I attended Drake University in Des Moines, Iowa for my undergraduate studies. There, I majored in Psychology with a minor in Spanish and started the foundation for my clinical interests. I moved to Chicago to attend graduate school at Loyola University of Chicago in the School of Social Work, where I had a mental health concentration and received thorough training in the interactions of biological, social, and psychological systems of one's existence. I will always be grateful for the experience and education from this institution.
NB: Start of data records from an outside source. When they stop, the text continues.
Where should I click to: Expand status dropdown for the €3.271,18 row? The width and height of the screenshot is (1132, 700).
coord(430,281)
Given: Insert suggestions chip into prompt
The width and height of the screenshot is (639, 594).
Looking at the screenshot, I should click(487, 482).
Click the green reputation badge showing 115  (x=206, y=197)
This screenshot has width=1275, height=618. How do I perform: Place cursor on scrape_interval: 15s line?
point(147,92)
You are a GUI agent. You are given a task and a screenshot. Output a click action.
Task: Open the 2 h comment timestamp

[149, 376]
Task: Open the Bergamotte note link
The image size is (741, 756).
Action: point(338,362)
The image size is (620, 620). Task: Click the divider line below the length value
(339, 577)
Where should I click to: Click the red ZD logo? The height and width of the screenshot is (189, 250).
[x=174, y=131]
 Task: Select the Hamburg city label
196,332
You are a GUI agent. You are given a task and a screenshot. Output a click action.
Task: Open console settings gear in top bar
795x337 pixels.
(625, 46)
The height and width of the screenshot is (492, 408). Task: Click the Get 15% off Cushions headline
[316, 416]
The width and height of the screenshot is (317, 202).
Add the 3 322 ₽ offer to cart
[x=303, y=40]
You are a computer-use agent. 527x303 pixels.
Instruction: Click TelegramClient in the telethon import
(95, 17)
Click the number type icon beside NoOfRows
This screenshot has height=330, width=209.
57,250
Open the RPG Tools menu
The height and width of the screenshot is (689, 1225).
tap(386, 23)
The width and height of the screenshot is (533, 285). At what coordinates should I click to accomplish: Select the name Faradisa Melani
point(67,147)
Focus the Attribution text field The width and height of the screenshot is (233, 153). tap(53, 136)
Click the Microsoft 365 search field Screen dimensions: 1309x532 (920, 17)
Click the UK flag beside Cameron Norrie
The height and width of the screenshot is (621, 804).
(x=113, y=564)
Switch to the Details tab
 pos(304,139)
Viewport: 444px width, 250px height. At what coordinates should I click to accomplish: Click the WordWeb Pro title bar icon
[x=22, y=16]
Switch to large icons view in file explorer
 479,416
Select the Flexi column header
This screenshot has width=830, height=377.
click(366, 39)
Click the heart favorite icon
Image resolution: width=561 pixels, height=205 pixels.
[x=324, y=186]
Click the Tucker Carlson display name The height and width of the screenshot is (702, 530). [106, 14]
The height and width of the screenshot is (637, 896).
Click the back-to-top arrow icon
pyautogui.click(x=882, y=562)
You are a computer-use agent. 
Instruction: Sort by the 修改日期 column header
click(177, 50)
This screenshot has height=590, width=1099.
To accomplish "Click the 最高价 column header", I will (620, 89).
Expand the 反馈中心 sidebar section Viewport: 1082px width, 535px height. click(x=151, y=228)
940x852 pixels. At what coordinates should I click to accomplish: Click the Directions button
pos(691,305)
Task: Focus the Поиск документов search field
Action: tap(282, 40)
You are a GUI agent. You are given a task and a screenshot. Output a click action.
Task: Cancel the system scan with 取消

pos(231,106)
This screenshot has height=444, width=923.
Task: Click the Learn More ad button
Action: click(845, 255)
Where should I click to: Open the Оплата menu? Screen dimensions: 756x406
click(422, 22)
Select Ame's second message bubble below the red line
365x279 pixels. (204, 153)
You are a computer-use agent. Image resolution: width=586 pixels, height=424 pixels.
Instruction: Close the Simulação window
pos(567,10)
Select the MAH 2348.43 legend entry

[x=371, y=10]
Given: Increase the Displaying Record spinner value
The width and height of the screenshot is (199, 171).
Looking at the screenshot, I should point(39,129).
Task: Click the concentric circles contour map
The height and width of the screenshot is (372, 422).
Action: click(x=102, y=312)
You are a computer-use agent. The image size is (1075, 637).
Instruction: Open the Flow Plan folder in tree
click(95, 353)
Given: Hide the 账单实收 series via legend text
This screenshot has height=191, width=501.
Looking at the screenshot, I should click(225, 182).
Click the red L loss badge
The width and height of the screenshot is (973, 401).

During my training in graduate school, I was fortunate to have the experience of an internship on an inpatient general adult unit at Chicago Lakeshore Hospital, a freestanding psychiatric hospital. It was during this academic year that I felt firmly that clinical social work and psychotherapy is where my heart is. Since that internship, I have not gone far from that type of work. I am currently a Clinical Social Worker on an adult inpatient behavioral health unit at a hospital here in Chicago, where I have been since I completed graduate school. Over the years in this position, I have worked as a member of a multidisciplinary team and gained invaluable experience and insight into a large variety of issues. I have extensive experience working with those with difficulties in emotional regulation, acute psychosis, existential issues, substance abuse and dependence, relational and relationship problems, and general adjustment issues. I have worked with adult men and women ages 18 to end of life with all types of backgrounds, races and ethnicities, sexual orientations, religious affiliations, trauma histories, and life experiences.

Most of my work in an inpatient behavioral health setting involved discharge planning and linking my patients to community and post discharge resources, leading psychotherapy and psychoeducational groups, as well as leading individual and family sessions. I have found that communication and information about situations, symptoms, and resources often significantly increases one's likelihood for continued wellness and independence.